Could you set down the full listing, unchanged?
=== Section Start ===
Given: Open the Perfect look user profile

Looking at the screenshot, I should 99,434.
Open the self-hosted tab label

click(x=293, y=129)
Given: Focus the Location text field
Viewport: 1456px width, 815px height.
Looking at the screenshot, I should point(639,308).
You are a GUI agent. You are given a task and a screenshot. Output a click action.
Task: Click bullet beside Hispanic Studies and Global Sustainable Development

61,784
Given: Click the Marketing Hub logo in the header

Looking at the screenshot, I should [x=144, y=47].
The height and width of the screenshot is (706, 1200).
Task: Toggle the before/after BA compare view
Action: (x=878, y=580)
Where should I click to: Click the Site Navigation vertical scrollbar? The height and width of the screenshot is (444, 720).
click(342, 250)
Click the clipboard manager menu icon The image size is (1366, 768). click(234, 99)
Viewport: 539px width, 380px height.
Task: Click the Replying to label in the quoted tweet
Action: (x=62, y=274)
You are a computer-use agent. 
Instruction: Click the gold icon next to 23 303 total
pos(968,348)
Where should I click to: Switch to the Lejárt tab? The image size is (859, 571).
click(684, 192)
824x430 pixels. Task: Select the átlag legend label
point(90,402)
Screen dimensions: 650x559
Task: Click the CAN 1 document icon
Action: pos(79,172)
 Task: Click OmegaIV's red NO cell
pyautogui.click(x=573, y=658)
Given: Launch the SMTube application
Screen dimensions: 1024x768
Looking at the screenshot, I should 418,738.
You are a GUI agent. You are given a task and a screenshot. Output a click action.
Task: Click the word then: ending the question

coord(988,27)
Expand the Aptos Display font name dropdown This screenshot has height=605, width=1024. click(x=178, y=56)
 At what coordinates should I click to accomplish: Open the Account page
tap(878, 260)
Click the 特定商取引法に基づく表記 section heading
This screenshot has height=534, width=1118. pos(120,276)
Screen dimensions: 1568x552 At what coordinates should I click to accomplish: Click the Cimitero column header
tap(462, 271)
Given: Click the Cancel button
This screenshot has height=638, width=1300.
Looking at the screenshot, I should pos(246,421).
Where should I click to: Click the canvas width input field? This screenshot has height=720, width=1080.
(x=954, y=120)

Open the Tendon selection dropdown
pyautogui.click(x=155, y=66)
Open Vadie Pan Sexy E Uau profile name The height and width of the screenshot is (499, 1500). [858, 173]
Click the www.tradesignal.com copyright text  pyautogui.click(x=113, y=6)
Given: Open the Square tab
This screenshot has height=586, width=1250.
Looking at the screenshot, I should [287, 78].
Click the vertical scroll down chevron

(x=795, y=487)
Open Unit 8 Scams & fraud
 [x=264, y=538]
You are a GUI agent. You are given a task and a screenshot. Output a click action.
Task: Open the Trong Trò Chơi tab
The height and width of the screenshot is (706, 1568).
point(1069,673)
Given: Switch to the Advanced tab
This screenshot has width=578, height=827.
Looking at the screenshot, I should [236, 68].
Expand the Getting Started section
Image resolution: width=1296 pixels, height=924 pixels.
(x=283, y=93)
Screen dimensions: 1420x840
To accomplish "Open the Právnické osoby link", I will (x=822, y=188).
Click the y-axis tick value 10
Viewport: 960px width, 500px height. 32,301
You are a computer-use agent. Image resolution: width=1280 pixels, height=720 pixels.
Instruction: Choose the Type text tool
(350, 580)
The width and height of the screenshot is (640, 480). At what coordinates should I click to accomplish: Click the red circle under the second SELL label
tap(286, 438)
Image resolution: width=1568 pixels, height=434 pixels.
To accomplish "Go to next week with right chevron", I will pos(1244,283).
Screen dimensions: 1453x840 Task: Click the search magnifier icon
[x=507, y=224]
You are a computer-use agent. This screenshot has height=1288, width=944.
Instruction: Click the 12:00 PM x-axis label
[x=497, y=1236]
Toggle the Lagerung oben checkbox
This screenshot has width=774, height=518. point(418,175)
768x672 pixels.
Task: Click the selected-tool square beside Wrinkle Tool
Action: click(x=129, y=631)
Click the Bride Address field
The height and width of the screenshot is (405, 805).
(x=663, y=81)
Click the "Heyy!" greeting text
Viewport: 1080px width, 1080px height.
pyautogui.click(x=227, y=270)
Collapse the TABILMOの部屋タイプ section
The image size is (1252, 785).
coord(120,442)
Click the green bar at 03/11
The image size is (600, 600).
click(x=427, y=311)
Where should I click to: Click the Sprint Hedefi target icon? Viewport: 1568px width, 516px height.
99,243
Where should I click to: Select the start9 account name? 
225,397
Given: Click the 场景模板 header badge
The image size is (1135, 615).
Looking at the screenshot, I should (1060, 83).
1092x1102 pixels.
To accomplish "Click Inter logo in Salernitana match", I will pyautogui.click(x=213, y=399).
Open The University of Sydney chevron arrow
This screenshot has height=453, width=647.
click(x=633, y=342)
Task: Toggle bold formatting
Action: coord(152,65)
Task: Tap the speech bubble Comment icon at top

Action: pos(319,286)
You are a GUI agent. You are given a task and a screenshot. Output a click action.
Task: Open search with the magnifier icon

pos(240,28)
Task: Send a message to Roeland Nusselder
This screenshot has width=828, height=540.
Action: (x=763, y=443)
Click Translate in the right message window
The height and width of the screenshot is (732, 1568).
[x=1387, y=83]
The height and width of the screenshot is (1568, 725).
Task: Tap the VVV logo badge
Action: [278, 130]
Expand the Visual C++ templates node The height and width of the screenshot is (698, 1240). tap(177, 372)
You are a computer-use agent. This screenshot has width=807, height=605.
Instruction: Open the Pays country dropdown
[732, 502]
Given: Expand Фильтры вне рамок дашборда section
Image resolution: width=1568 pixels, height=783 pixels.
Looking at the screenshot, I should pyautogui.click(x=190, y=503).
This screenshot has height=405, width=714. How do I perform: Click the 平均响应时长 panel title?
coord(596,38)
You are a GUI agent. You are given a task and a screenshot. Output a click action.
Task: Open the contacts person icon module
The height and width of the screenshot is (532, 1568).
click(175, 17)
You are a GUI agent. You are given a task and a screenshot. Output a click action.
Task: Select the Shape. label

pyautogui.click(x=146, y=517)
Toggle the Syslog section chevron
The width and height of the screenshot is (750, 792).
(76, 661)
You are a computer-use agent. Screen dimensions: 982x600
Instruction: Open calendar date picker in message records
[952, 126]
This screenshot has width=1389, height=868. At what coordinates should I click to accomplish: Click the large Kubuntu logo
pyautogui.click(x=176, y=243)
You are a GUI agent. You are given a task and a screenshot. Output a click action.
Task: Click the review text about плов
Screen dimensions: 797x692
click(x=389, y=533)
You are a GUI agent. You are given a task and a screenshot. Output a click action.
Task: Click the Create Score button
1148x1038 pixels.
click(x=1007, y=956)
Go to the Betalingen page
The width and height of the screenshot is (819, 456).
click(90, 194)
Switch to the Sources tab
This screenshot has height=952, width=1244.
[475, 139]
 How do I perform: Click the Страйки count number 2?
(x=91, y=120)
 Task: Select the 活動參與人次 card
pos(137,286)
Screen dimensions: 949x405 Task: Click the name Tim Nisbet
=== Section End ===
• [WRITTEN REPLY]
Given: Open the Perfect look user profile

Looking at the screenshot, I should 99,434.
Open the self-hosted tab label

click(x=293, y=129)
Given: Focus the Location text field
Viewport: 1456px width, 815px height.
Looking at the screenshot, I should point(639,308).
You are a GUI agent. You are given a task and a screenshot. Output a click action.
Task: Click bullet beside Hispanic Studies and Global Sustainable Development

61,784
Given: Click the Marketing Hub logo in the header

Looking at the screenshot, I should [x=144, y=47].
The height and width of the screenshot is (706, 1200).
Task: Toggle the before/after BA compare view
Action: (x=878, y=580)
Where should I click to: Click the Site Navigation vertical scrollbar? The height and width of the screenshot is (444, 720).
click(342, 250)
Click the clipboard manager menu icon The image size is (1366, 768). click(234, 99)
Viewport: 539px width, 380px height.
Task: Click the Replying to label in the quoted tweet
Action: (x=62, y=274)
You are a computer-use agent. 
Instruction: Click the gold icon next to 23 303 total
pos(968,348)
Where should I click to: Switch to the Lejárt tab? The image size is (859, 571).
click(684, 192)
824x430 pixels. Task: Select the átlag legend label
point(90,402)
Screen dimensions: 650x559
Task: Click the CAN 1 document icon
Action: pos(79,172)
 Task: Click OmegaIV's red NO cell
pyautogui.click(x=573, y=658)
Given: Launch the SMTube application
Screen dimensions: 1024x768
Looking at the screenshot, I should 418,738.
You are a GUI agent. You are given a task and a screenshot. Output a click action.
Task: Click the word then: ending the question

coord(988,27)
Expand the Aptos Display font name dropdown This screenshot has height=605, width=1024. click(x=178, y=56)
 At what coordinates should I click to accomplish: Open the Account page
tap(878, 260)
Click the 特定商取引法に基づく表記 section heading
This screenshot has height=534, width=1118. pos(120,276)
Screen dimensions: 1568x552 At what coordinates should I click to accomplish: Click the Cimitero column header
tap(462, 271)
Given: Click the Cancel button
This screenshot has height=638, width=1300.
Looking at the screenshot, I should pos(246,421).
Where should I click to: Click the canvas width input field? This screenshot has height=720, width=1080.
(x=954, y=120)

Open the Tendon selection dropdown
pyautogui.click(x=155, y=66)
Open Vadie Pan Sexy E Uau profile name The height and width of the screenshot is (499, 1500). [858, 173]
Click the www.tradesignal.com copyright text  pyautogui.click(x=113, y=6)
Given: Open the Square tab
This screenshot has height=586, width=1250.
Looking at the screenshot, I should [287, 78].
Click the vertical scroll down chevron

(x=795, y=487)
Open Unit 8 Scams & fraud
 [x=264, y=538]
You are a GUI agent. You are given a task and a screenshot. Output a click action.
Task: Open the Trong Trò Chơi tab
The height and width of the screenshot is (706, 1568).
point(1069,673)
Given: Switch to the Advanced tab
This screenshot has width=578, height=827.
Looking at the screenshot, I should [236, 68].
Expand the Getting Started section
Image resolution: width=1296 pixels, height=924 pixels.
(x=283, y=93)
Screen dimensions: 1420x840
To accomplish "Open the Právnické osoby link", I will (x=822, y=188).
Click the y-axis tick value 10
Viewport: 960px width, 500px height. 32,301
You are a computer-use agent. Image resolution: width=1280 pixels, height=720 pixels.
Instruction: Choose the Type text tool
(350, 580)
The width and height of the screenshot is (640, 480). At what coordinates should I click to accomplish: Click the red circle under the second SELL label
tap(286, 438)
Image resolution: width=1568 pixels, height=434 pixels.
To accomplish "Go to next week with right chevron", I will pos(1244,283).
Screen dimensions: 1453x840 Task: Click the search magnifier icon
[x=507, y=224]
You are a computer-use agent. This screenshot has height=1288, width=944.
Instruction: Click the 12:00 PM x-axis label
[x=497, y=1236]
Toggle the Lagerung oben checkbox
This screenshot has width=774, height=518. point(418,175)
768x672 pixels.
Task: Click the selected-tool square beside Wrinkle Tool
Action: click(x=129, y=631)
Click the Bride Address field
The height and width of the screenshot is (405, 805).
(x=663, y=81)
Click the "Heyy!" greeting text
Viewport: 1080px width, 1080px height.
pyautogui.click(x=227, y=270)
Collapse the TABILMOの部屋タイプ section
The image size is (1252, 785).
coord(120,442)
Click the green bar at 03/11
The image size is (600, 600).
click(x=427, y=311)
Where should I click to: Click the Sprint Hedefi target icon? Viewport: 1568px width, 516px height.
99,243
Where should I click to: Select the start9 account name? 
225,397
Given: Click the 场景模板 header badge
The image size is (1135, 615).
Looking at the screenshot, I should (1060, 83).
1092x1102 pixels.
To accomplish "Click Inter logo in Salernitana match", I will pyautogui.click(x=213, y=399).
Open The University of Sydney chevron arrow
This screenshot has height=453, width=647.
click(x=633, y=342)
Task: Toggle bold formatting
Action: coord(152,65)
Task: Tap the speech bubble Comment icon at top

Action: pos(319,286)
You are a GUI agent. You are given a task and a screenshot. Output a click action.
Task: Open search with the magnifier icon

pos(240,28)
Task: Send a message to Roeland Nusselder
This screenshot has width=828, height=540.
Action: (x=763, y=443)
Click Translate in the right message window
The height and width of the screenshot is (732, 1568).
[x=1387, y=83]
The height and width of the screenshot is (1568, 725).
Task: Tap the VVV logo badge
Action: [278, 130]
Expand the Visual C++ templates node The height and width of the screenshot is (698, 1240). tap(177, 372)
You are a computer-use agent. This screenshot has width=807, height=605.
Instruction: Open the Pays country dropdown
[732, 502]
Given: Expand Фильтры вне рамок дашборда section
Image resolution: width=1568 pixels, height=783 pixels.
Looking at the screenshot, I should pyautogui.click(x=190, y=503).
This screenshot has height=405, width=714. How do I perform: Click the 平均响应时长 panel title?
coord(596,38)
You are a GUI agent. You are given a task and a screenshot. Output a click action.
Task: Open the contacts person icon module
The height and width of the screenshot is (532, 1568).
click(175, 17)
You are a GUI agent. You are given a task and a screenshot. Output a click action.
Task: Select the Shape. label

pyautogui.click(x=146, y=517)
Toggle the Syslog section chevron
The width and height of the screenshot is (750, 792).
(76, 661)
You are a computer-use agent. Screen dimensions: 982x600
Instruction: Open calendar date picker in message records
[952, 126]
This screenshot has width=1389, height=868. At what coordinates should I click to accomplish: Click the large Kubuntu logo
pyautogui.click(x=176, y=243)
You are a GUI agent. You are given a task and a screenshot. Output a click action.
Task: Click the review text about плов
Screen dimensions: 797x692
click(x=389, y=533)
You are a GUI agent. You are given a task and a screenshot. Output a click action.
Task: Click the Create Score button
1148x1038 pixels.
click(x=1007, y=956)
Go to the Betalingen page
The width and height of the screenshot is (819, 456).
click(90, 194)
Switch to the Sources tab
This screenshot has height=952, width=1244.
[475, 139]
 How do I perform: Click the Страйки count number 2?
(x=91, y=120)
 Task: Select the 活動參與人次 card
pos(137,286)
Screen dimensions: 949x405 Task: Click the name Tim Nisbet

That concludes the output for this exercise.